Among them: $N_{e f f}$ is the number of ants reaching the target point in this iteration, and $m$ is the sequence number of the shortest path of the ant in this iteration. $L_{k}$ is the length of the path.

3.4 Improve the Taboo List

The function of the traditional taboo list is to prevent the ants from walking again and reduce the efficiency of pathfinding. Since the transition probability of ants is random, the path may be self-locked, which will affect the update of pheromone and reduce the number of effective ants. To solve this problem, increase the global taboo table and combine it with the local taboo table. When there is no alternative path other than the escape point during the movement, or even the escape point cannot be transferred, the transfer path is recorded into the global taboo table to prevent the ants in the later period once again entered the misunderstanding.

As shown in Figure 6(a), K1 is the previous node, K2 is the current node, and J1 and L1 are the next nodes that can be selected. Since K1 $\to$ K2 $\to$ J1/L1 is a redundant path, this should not be considered at the K1 node. By updating the taboo table, set the path K1 $\to$ K2 as an immovable path. Subsequent ants will not continue to walk this path. If the following equation is satisfied in the path selection, the path from the previous node to the current node is added to the global taboo table.

T = m + 1

(15)

$T$ : The number of directions in which the point in the taboo table can move.

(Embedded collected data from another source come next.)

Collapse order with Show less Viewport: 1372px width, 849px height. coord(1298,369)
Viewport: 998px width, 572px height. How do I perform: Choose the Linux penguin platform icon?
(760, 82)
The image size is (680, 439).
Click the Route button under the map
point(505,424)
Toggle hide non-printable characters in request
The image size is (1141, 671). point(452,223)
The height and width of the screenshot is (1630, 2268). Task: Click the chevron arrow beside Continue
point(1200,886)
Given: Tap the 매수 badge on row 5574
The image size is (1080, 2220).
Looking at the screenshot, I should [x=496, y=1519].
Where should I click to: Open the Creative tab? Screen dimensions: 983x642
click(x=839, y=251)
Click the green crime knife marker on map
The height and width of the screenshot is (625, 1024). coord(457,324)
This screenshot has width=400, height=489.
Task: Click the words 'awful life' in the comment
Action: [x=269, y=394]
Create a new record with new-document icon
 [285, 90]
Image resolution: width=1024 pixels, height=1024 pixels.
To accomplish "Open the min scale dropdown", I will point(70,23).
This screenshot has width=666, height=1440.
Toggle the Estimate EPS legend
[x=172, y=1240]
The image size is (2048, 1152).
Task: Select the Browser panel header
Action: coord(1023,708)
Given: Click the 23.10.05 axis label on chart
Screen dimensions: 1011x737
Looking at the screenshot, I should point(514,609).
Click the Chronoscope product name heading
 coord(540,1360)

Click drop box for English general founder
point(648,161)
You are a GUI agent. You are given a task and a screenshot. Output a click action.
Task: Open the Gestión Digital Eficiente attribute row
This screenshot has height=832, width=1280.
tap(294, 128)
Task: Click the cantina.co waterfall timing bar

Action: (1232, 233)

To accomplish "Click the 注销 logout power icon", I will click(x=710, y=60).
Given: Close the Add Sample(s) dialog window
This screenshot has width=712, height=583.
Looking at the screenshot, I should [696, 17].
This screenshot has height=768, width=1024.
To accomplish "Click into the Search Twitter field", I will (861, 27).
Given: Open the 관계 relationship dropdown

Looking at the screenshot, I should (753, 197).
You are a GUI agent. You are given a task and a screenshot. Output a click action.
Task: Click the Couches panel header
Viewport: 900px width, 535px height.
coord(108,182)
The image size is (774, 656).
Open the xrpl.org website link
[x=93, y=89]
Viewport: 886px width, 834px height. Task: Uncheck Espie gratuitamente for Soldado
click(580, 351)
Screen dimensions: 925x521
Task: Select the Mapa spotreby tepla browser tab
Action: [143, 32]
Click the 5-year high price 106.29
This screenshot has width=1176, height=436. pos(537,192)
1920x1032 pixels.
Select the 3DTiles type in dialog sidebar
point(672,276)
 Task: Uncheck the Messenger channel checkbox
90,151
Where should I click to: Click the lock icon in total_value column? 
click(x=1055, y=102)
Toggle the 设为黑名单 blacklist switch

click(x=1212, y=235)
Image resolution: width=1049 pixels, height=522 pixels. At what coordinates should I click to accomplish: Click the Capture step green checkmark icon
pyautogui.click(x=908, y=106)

$m$ : Actual number of directions that can be moved.

Figure 6 Path selection example diagram.

The number 1 in Equation (14) represents the path from the previous node to the current node. The global taboo table is updated in real-time with the path of the lost ant and not updated with the update of the pheromone, which can prevent the ants from repeatedly entering the wrong zone in the later period. The role of the local taboo table is to avoid the ants from repeating the path that has been taken. Combining the two can effectively reduce the number of ants lost in the complex environment, and at the same time, it can adaptively adjust the environment to make the ants more intelligent in their pathfinding. The situation is shown in Figure 6(b). conforms to the equation, K1 $\to$ K2 is added to the global taboo table, and the path H1 $\to$ H2 in Figure 6. does not meet the conditions for joining the global taboo table.

3.5 Path Correction

In the traditional ant colony algorithm, since the probability of each transition is generated by pseudo-random numbers, it has strong randomness. The path selected in this way will have back-off, redundancy and even self-locking phenomena. The redundant path is also It will interfere with the update of pheromone and even cause local convergence. The method of path correction is adopted to correct the redundant path to the target point. The path correction method is divided into the following two cases.

1. There is a redundant path between two adjacent nodes, as shown in Figure 7(a). That is, if Equations (16) or (17) is satisfied between any two non-adjacent nodes in the path that has moved, it can be judged that there is redundancy between these two points.

$\| x_{1} - x_{2} \| + \| y_{1} - y_{2} \| = 1$	(16)
$\| x_{1} - x_{2} \| + \| y_{1} - y_{2} \| = \sqrt{2}$	(17)

In Figure 7, node A and node G are adjacent paths, and there are multiple paths from node A to node G, such as A $\to$ B $\to$ G; A $\to$ B $\to$ C $\to$ D $\to$ E $\to$ F $\to$ G; $\to$ $\to$ A $\to$ B $\to$ D $\to$ E $\to$ F $\to$ G. These paths have many redundant nodes, and these paths are directly replaced with A $\to$ G.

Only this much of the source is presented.